2. Requests should have a "face".
It's not enough to just change the IP, you have to randomly change the User-Agent and Referer parameters as well. Just like every time you go out not only change your clothes, but also change your looks, so as to be safe enough.
| parameters | camouflage technique |
|---|---|
| User-Agent | Prepare logos for 20+ different browser versions |
| access interval | 设置0.5-3秒的随机 |
| Click on the path | Mimic the browsing habits of real people (look at the listing page before going into the details) |
3. "Play dead" in exception handling
When you encounter a CAPTCHA, don't be tough, immediately suspend the task of the current IP. ipipgo's API supports automatic offline abnormal IP, and wait for a period of time and then quietly kill a back.
Three Tough Tips for Salary Analysis
It's no good having data you can't use, so I'll teach you a few tricks of the trade:
① Job Salary LevelsThe same post to take the median, compared with different companies to open the price gap. For example, a large factory JAVA development post to 35k, the competition may only dare to open to 28k, which is the moisture is the opportunity to headhunters.
② Hidden Benefits MiningThe keywords "year-end bonus" and "stock options" appear frequently, and the real benefits of many companies are hidden in these words and phrases.
③ Recruitment tempo monitoring: A sudden increase in hiring for a particular position is likely to correspond to an expansion of the business line. Last year, a client relied on this to dig out the news of the disbandment of the autopilot team of a large factory in advance.

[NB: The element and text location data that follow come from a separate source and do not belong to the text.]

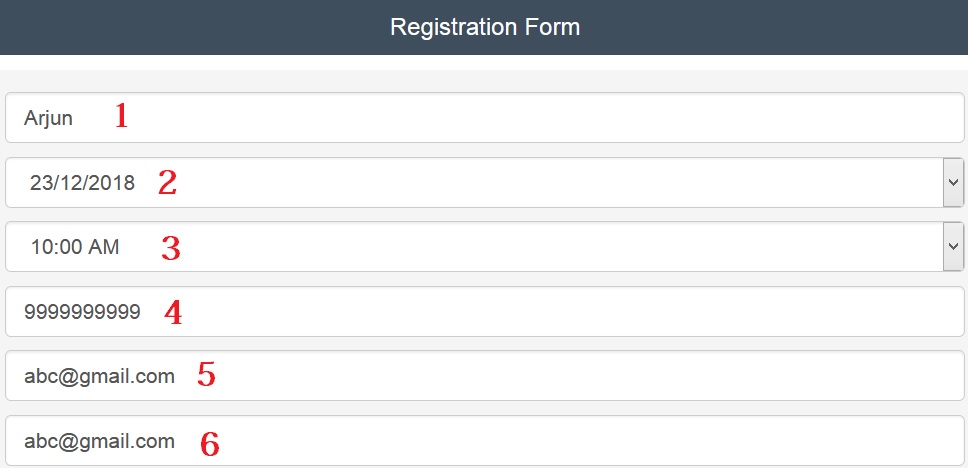Click the red number 4 marker
Screen dimensions: 968x468
tap(173, 313)
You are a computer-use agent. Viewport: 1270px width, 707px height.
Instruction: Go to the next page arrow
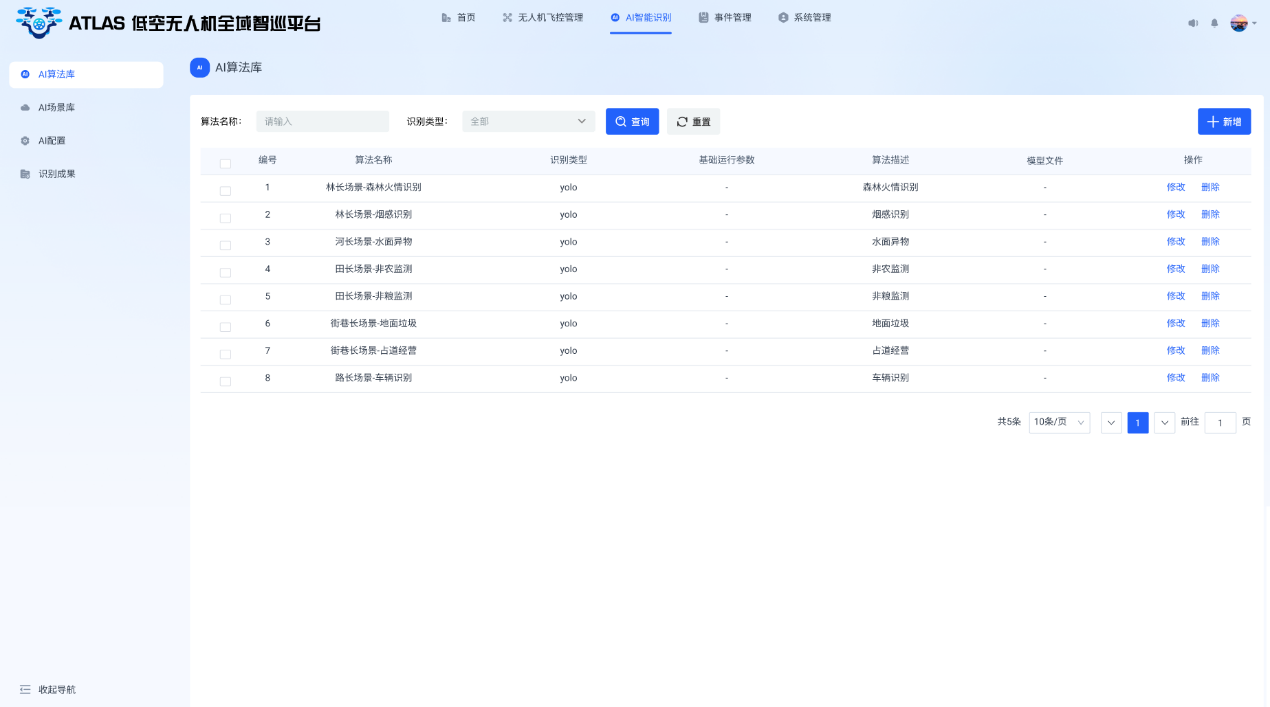[1164, 423]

Frequently Asked Questions QA
Q: Is it legal to collect data with a proxy IP?
A: As long as you don't break the normal access authority of the website, there is no problem to collect public information. ipipgo all IPs come from compliant channels, just like using different cell phones to brush the webpage of the same nature.
Q: How to choose between dynamic IP and static IP?
A: high-frequency collection with dynamic residential IP (ipipgo support automatic rotation), long-term monitoring of specific pages with static residential IP. don't try to use cheap data center IP, job sites are now staring at this kind of IP seal.
Q: What should I do if I encounter a CAPTCHA?
A: three steps: ① immediately switch to a new IP ② reduce the collection frequency ③ use ipipgo's request interval randomization function. Really can not get around and then consider coding platform, but the cost will skyrocket.
In the end, data collection is a cat and mouse game. Last year, a customer opened 30 crawler processes at the same time, with ipipgo's global node resources to play "guerrilla warfare", hard to a job site's job update monitoring to real-time level. Remember, proxy IP is not the key to everything, but choose the right service provider (such as our ipipgo), at least you can let your crawler less 80% detour.